**Work to do:**
(1) In two sentences, summarize the forum thread about running in the SV show ring.
(2) Resume the forum thread about running in the SV show ring from the point at which it stops.

**Excerpted text:**
--------------------
# SV show: OMG! All the running!!!



## elisabeth_00117 (May 17, 2009)

Yesterday at training we had a mock ring set up to practice in and so I took Zefra into the ring at the end of the day (she is in heat and I didn't want to mess with the competitors dogs' heads who were training- some weren't from our club). It was still about 32* outside and the ring was in complete sun... omg... the running, the heat, the ridiculousness of this! 

I am hoping for a overcast, cold day for the day of the trial/show!

This heat is going to kill us! Of course, Zefra didn't care.. although she did jump out of the ring and go after a club member who was helping me double and swinging her ball around.. lol... and gave him a beautiful front.... lol. Oh gosh, my little schutzhund dog who will be fussing with me in the show ring... help! 

We are working on it this week, she actually didn't do "too" bad, only when I made the mistake of asking where her ball was or showing her the ball did she come into fuss position.. lol... at least I know her obedience is getting better!


----------



## LARHAGE (Jul 24, 2006)

Lol. The first time I showed Gavin I was so out of breath I thought I was going to collapse and die, it's an adventure for sure!!!


----------



## elisabeth_00117 (May 17, 2009)

Yeah, I am not looking forward to this! It's also suppose to be HOT!


----------



## Wolfgeist (Dec 4, 2010)

elisabeth_00117 said:


> Yesterday at training we had a mock ring set up to practice in and so I took Zefra into the ring at the end of the day (she is in heat and I didn't want to mess with the competitors dogs' heads who were training- some weren't from our club). It was still about 32* outside and the ring was in complete sun... omg... the running, the heat, the ridiculousness of this!
> 
> I am hoping for a overcast, cold day for the day of the trial/show!
--------------------
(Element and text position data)
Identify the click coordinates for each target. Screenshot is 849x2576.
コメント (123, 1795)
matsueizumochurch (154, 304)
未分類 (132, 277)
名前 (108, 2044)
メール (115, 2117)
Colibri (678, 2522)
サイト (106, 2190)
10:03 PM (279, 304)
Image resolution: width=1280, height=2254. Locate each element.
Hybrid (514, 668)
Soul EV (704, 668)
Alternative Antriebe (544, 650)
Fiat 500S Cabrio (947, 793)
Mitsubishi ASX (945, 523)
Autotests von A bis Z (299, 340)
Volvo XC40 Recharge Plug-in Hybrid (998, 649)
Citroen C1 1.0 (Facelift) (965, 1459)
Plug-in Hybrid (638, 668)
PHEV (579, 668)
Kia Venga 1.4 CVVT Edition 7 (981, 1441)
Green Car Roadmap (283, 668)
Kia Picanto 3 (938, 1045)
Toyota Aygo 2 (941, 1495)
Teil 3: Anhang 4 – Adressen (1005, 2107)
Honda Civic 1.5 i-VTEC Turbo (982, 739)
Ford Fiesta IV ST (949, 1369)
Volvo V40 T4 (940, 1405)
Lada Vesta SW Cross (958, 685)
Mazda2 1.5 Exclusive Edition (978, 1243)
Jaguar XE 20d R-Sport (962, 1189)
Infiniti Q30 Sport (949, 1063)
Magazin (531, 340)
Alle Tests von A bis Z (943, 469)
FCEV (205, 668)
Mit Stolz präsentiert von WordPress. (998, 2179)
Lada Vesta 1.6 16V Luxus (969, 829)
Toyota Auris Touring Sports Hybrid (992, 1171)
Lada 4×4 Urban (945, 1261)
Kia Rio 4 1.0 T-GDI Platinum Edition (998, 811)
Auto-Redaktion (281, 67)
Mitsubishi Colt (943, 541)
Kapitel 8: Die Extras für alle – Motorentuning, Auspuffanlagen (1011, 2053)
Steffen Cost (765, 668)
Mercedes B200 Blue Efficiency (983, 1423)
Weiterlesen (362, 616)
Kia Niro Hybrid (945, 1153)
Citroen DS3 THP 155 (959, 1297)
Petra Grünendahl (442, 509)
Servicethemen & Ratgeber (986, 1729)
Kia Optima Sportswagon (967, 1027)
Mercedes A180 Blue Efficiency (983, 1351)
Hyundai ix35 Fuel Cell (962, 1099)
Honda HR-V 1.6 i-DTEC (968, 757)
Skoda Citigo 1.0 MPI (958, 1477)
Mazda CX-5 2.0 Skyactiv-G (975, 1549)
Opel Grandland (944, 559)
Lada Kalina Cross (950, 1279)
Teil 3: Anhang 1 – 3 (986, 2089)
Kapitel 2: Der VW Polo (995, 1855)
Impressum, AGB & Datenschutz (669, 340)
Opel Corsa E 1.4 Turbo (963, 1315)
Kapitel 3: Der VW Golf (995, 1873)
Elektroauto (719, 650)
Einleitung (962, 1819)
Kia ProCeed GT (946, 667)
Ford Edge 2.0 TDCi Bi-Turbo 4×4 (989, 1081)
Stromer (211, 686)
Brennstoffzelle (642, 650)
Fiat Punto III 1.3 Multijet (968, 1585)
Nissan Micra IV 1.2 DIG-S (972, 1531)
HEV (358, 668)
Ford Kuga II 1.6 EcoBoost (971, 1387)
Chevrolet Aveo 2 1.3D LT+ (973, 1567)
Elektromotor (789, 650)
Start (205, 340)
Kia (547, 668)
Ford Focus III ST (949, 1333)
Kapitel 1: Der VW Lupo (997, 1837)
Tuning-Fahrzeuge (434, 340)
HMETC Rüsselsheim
--------------------
**Exercise answers:**
(1) After practicing in a mock ring in full sun at about 32 degrees, elisabeth_00117 found the running and heat exhausting and hoped for an overcast, cold day at the trial/show, though Zefra did not mind and even jumped out of the ring after a club member swinging her ball around. LARHAGE recalled being so out of breath the first time showing Gavin that collapse seemed near, and elisabeth_00117 replied that the show was also supposed to be hot.

(2)
> 
> ...


She did really well.. just gotta remember to keep her attention with the balls. We'll take two for her! She pulls real nice, either way.


----------



## Liesje (Mar 4, 2007)

I've shown dogs in June and July heat. Make sure the dog is conditioned not only for the running but for the heat. It was hot at Pan's last show in April and unfortunately the dog ahead of him kept stopping abruptly and refusing to move, which interrupted Pan's movement. Pan is well conditioned for the heat but that kind of ruined his chances. Don't let the dogs drink right away, don't give them ice water, and make sure to do a walking cool down before putting them in crates.


----------



## elisabeth_00117 (May 17, 2009)

Thanks Lies!

Great advice, and I have been working Zeffie in the heat. I am hoping she does well.

I over did it last weekend with her (she doesn't slow down!) and she was affected by the heat. She went from training, to being in the car (during training with all doors open/cross breeze and water of course), to out and about at different places to playing ball and it was too much.. I have been building up on it. She won't tell me when she has had enough, always on the go and going at 200mph.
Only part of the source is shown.